• [PEDIDO A]:
Represente como uma lista JSON de strings as linhas da listagem que vão da linha com "is (864, 1924)." até a linha com "Looking at the image, I should click on (1174, 64).", uma string para cada linha e sem as linhas em branco.

#### TRECHO PARA LEITURA ####

BN: Algumas vezes essas empresas demostram uma indisposição em cumprir os direitos trabalhistas, negligenciar mesmo?

VC: É, às vezes por desconhecer o Direito, embora a ninguém é dado o direito de desconhecer a lei e, algumas vezes, é até por questão de sobrevivência também. Enquanto ela coloca o empregado para trabalhar hora extra e não paga as horas extras ou não entrega essas horas extras, ela fica com aquele valor que ela deveria pagar, então ela acaba fazendo um ‘caixa’ indevido à custa de uma obrigação trabalhista que ela não cumpriu, que ela não adimpliu.

BN: A senhora falou muito sobre a negociação através dos acordos, dissídios coletivos, o que isso traz de benefícios para a sociedade? Isso diminui o número de ações na Justiça?

#### REGISTROS ####

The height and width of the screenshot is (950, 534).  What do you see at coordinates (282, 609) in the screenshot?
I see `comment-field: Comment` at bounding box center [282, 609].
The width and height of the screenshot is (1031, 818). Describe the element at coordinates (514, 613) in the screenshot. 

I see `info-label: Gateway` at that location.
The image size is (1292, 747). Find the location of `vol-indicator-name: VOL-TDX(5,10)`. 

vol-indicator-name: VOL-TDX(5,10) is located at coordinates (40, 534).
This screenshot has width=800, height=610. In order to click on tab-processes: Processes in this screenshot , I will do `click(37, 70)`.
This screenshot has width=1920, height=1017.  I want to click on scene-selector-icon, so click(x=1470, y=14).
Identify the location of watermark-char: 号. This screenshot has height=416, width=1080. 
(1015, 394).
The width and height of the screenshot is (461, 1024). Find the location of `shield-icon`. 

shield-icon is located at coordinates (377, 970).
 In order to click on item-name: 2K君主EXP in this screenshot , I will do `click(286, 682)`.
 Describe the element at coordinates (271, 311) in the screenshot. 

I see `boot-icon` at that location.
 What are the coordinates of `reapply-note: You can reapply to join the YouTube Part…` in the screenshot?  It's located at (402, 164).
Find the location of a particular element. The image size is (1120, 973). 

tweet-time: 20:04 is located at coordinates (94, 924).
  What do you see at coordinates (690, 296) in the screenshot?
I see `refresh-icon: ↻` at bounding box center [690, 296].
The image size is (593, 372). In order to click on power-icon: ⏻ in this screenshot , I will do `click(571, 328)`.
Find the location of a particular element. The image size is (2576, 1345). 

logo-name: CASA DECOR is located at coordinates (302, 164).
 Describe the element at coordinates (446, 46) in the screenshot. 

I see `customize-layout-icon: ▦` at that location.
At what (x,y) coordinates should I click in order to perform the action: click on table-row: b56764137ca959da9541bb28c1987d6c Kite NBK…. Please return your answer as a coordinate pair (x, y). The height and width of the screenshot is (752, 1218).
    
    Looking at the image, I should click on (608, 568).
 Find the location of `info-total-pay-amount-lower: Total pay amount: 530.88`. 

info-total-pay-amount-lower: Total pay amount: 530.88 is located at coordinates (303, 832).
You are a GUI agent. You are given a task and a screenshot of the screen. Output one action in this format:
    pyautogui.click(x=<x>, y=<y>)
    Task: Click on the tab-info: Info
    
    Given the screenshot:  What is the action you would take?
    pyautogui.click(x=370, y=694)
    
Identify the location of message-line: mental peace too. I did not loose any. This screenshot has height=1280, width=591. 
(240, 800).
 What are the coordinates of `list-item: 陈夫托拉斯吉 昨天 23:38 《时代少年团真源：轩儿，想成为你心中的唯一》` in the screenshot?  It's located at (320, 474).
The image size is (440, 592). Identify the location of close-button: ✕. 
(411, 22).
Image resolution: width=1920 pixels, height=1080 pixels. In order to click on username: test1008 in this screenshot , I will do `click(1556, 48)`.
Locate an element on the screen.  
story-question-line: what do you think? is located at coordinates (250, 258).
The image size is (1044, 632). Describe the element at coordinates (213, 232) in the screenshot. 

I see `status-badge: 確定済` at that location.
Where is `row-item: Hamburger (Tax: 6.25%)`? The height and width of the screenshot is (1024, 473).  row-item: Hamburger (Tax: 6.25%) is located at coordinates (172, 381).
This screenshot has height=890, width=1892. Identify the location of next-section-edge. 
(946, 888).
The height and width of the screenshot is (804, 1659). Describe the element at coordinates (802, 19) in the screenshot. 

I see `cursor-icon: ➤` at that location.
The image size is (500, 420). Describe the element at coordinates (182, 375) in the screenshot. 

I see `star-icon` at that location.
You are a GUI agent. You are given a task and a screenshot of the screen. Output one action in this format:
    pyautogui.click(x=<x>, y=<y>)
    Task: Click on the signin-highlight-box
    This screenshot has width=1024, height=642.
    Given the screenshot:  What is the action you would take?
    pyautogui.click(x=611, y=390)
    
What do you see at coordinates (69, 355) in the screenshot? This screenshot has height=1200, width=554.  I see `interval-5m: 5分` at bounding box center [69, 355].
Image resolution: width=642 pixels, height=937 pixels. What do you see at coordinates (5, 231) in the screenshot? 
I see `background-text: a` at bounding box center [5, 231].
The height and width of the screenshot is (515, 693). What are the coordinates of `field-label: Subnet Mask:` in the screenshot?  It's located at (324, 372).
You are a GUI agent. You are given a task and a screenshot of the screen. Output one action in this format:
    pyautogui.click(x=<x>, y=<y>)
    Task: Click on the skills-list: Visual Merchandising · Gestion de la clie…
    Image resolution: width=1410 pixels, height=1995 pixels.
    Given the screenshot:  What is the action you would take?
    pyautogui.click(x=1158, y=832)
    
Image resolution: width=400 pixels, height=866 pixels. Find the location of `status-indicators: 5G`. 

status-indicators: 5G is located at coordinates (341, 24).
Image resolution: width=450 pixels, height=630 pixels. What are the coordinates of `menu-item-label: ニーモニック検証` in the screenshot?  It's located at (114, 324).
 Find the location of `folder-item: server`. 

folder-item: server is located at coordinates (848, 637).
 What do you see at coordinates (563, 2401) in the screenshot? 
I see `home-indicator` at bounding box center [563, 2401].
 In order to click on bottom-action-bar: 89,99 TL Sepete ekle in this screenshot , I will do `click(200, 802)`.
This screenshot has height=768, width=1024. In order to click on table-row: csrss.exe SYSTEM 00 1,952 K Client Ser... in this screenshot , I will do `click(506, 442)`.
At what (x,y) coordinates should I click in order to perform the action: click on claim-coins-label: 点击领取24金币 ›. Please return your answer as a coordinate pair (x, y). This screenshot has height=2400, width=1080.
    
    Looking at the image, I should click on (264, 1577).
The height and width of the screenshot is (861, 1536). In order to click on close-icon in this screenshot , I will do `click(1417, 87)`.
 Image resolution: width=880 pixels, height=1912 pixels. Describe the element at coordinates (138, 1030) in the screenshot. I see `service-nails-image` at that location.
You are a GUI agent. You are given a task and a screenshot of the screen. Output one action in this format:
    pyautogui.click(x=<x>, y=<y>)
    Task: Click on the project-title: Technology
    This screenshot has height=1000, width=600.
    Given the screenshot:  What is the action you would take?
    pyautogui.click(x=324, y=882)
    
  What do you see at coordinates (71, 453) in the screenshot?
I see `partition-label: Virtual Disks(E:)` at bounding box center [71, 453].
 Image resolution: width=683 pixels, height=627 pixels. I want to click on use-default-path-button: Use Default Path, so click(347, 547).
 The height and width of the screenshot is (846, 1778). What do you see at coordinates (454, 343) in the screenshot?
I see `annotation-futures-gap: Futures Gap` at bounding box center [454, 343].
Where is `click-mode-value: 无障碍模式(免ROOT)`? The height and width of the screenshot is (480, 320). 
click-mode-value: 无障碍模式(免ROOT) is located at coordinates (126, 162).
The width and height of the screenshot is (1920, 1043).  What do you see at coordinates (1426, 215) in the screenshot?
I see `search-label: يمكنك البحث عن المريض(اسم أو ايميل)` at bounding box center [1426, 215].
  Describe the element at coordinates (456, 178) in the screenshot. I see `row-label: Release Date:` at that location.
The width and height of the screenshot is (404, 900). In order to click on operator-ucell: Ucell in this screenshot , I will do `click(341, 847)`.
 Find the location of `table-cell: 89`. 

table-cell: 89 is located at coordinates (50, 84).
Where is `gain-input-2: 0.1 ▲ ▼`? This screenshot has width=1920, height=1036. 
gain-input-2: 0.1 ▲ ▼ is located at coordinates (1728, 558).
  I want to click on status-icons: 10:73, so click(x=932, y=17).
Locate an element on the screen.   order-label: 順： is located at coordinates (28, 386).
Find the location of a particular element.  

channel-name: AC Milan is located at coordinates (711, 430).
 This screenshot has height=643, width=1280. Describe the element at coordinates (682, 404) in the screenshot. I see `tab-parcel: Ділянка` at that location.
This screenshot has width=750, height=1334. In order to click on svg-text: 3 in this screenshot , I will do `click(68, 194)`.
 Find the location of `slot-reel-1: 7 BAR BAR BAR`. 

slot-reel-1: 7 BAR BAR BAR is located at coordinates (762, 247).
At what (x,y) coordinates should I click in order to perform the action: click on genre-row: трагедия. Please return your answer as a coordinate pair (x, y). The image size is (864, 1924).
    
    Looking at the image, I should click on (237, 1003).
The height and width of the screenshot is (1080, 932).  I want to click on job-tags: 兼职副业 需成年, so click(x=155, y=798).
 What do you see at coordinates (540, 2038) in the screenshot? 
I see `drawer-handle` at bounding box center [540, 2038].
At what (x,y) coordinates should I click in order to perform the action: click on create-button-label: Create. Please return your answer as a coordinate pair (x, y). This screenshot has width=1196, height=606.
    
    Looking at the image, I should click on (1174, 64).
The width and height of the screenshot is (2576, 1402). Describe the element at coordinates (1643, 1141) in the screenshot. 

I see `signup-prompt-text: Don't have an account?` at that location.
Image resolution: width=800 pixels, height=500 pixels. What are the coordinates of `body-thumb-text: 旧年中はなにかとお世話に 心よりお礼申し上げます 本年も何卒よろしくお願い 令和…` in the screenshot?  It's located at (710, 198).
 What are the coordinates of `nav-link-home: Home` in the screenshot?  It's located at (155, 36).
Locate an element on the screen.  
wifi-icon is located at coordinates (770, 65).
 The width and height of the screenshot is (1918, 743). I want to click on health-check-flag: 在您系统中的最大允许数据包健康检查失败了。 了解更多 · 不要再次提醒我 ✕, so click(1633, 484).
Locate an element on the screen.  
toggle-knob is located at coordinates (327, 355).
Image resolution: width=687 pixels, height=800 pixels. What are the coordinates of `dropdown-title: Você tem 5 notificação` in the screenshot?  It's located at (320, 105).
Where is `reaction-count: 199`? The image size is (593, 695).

####

• [PEDIDO B]:
Reescreva de forma mais breve o parágrafo do trecho para leitura que começa com "É, às vezes por desconhecer o Direito", mantendo as informações principais.

• [RESPOSTA DO EXERCÍCIO A]:
[
  "At what (x,y) coordinates should I click in order to perform the action: click on genre-row: трагедия. Please return your answer as a coordinate pair (x, y). The image size is (864, 1924).",
  "    Looking at the image, I should click on (237, 1003).",
  "The height and width of the screenshot is (1080, 932).  I want to click on job-tags: 兼职副业 需成年, so click(x=155, y=798).",
  " What do you see at coordinates (540, 2038) in the screenshot? ",
  "I see `drawer-handle` at bounding box center [540, 2038].",
  "At what (x,y) coordinates should I click in order to perform the action: click on create-button-label: Create. Please return your answer as a coordinate pair (x, y). This screenshot has width=1196, height=606.",
  "    Looking at the image, I should click on (1174, 64)."
]

• [RESPOSTA DO EXERCÍCIO B]:
Às vezes a empresa descumpre os direitos trabalhistas por desconhecer a lei, embora ninguém possa alegar esse desconhecimento. Outras vezes o faz por questão de sobrevivência. Quando põe o empregado para fazer horas extras e não as paga nem as entrega, fica com esse valor e forma um "caixa" indevido à custa de uma obrigação trabalhista que não cumpriu.